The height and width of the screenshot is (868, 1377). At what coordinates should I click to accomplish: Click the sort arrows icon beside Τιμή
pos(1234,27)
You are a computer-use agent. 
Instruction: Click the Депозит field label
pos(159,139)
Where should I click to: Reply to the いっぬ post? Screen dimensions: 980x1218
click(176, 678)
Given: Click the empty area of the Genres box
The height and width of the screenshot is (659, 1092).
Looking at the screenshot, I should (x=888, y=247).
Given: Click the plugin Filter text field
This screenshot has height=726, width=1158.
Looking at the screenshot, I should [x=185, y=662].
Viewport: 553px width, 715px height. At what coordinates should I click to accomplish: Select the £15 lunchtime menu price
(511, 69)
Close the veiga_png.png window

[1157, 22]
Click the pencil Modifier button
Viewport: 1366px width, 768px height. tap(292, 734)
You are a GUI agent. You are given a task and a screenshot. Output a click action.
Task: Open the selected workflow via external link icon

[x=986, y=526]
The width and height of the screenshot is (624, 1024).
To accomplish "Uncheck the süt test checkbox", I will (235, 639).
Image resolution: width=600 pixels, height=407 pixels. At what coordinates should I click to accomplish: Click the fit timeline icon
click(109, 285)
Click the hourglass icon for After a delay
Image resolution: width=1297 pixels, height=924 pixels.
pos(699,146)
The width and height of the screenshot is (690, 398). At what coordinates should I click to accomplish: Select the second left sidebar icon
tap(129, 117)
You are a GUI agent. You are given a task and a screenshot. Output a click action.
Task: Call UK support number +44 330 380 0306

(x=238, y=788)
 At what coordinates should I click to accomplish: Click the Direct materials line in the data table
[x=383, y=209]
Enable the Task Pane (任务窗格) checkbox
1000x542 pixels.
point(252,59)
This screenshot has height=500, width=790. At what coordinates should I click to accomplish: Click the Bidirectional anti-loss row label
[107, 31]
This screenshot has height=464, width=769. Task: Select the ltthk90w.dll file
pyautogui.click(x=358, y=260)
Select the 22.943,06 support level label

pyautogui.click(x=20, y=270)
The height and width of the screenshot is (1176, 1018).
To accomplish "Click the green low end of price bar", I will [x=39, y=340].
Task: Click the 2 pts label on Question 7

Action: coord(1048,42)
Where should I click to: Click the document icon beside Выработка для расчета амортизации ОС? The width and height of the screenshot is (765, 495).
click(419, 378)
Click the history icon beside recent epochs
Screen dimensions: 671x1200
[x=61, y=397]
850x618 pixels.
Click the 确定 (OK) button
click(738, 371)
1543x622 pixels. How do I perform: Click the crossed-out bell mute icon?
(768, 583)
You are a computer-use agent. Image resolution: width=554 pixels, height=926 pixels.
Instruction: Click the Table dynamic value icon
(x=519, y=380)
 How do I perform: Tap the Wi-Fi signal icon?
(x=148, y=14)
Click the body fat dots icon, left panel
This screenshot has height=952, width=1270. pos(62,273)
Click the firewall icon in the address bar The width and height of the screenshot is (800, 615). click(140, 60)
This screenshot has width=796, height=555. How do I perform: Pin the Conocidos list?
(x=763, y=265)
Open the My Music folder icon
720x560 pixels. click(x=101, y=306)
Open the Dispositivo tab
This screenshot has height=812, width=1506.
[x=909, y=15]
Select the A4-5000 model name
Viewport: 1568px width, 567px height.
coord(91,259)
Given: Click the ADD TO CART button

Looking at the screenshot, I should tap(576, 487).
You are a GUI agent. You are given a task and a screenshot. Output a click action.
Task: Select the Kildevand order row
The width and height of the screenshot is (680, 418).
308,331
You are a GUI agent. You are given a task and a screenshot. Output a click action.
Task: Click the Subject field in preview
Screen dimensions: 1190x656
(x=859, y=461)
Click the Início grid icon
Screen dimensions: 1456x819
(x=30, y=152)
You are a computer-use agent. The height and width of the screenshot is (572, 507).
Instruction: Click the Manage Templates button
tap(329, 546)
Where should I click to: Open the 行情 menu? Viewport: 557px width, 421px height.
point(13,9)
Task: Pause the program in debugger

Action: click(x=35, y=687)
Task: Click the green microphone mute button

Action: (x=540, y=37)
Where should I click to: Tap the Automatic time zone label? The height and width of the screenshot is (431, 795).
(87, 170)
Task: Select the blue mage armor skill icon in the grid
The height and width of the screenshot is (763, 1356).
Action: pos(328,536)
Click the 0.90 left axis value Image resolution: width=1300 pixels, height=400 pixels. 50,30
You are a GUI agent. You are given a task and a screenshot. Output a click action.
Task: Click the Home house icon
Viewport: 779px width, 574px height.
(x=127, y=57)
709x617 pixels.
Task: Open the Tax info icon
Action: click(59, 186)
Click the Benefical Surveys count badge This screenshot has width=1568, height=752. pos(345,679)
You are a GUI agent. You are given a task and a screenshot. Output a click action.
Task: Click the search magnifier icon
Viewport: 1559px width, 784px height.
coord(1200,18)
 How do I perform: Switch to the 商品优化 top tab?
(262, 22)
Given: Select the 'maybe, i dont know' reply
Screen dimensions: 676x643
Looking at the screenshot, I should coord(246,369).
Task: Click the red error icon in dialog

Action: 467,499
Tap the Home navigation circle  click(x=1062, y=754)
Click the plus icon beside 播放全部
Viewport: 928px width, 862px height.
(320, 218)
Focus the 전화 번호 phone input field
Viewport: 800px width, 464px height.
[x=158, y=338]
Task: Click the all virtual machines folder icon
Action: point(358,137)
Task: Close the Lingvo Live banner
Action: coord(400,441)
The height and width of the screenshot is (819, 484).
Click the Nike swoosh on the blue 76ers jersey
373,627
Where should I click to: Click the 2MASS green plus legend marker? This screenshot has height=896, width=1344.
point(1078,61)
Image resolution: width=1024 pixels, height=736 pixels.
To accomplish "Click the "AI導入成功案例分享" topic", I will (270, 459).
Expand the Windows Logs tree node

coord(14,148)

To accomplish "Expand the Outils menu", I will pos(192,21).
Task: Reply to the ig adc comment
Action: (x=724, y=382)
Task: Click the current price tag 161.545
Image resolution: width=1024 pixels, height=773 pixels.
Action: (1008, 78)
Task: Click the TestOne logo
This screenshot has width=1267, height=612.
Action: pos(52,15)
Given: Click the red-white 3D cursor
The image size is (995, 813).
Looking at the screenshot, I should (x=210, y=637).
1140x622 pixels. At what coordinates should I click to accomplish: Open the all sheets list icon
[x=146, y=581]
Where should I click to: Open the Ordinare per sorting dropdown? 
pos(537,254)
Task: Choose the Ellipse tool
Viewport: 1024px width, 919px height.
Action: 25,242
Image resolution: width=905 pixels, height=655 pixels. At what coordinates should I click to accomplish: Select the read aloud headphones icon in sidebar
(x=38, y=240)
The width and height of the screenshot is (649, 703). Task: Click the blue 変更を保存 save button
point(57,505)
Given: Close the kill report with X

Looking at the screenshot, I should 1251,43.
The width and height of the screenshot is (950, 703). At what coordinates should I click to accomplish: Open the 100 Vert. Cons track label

▸ Problem description: Begin with the line holding "The width and height of the screenshot is (649, 703)." and end with the last line of the material. Copy all of them exactly.

▸ Answer below:
The width and height of the screenshot is (649, 703). Task: Click the blue 変更を保存 save button
point(57,505)
Given: Close the kill report with X

Looking at the screenshot, I should 1251,43.
The width and height of the screenshot is (950, 703). At what coordinates should I click to accomplish: Open the 100 Vert. Cons track label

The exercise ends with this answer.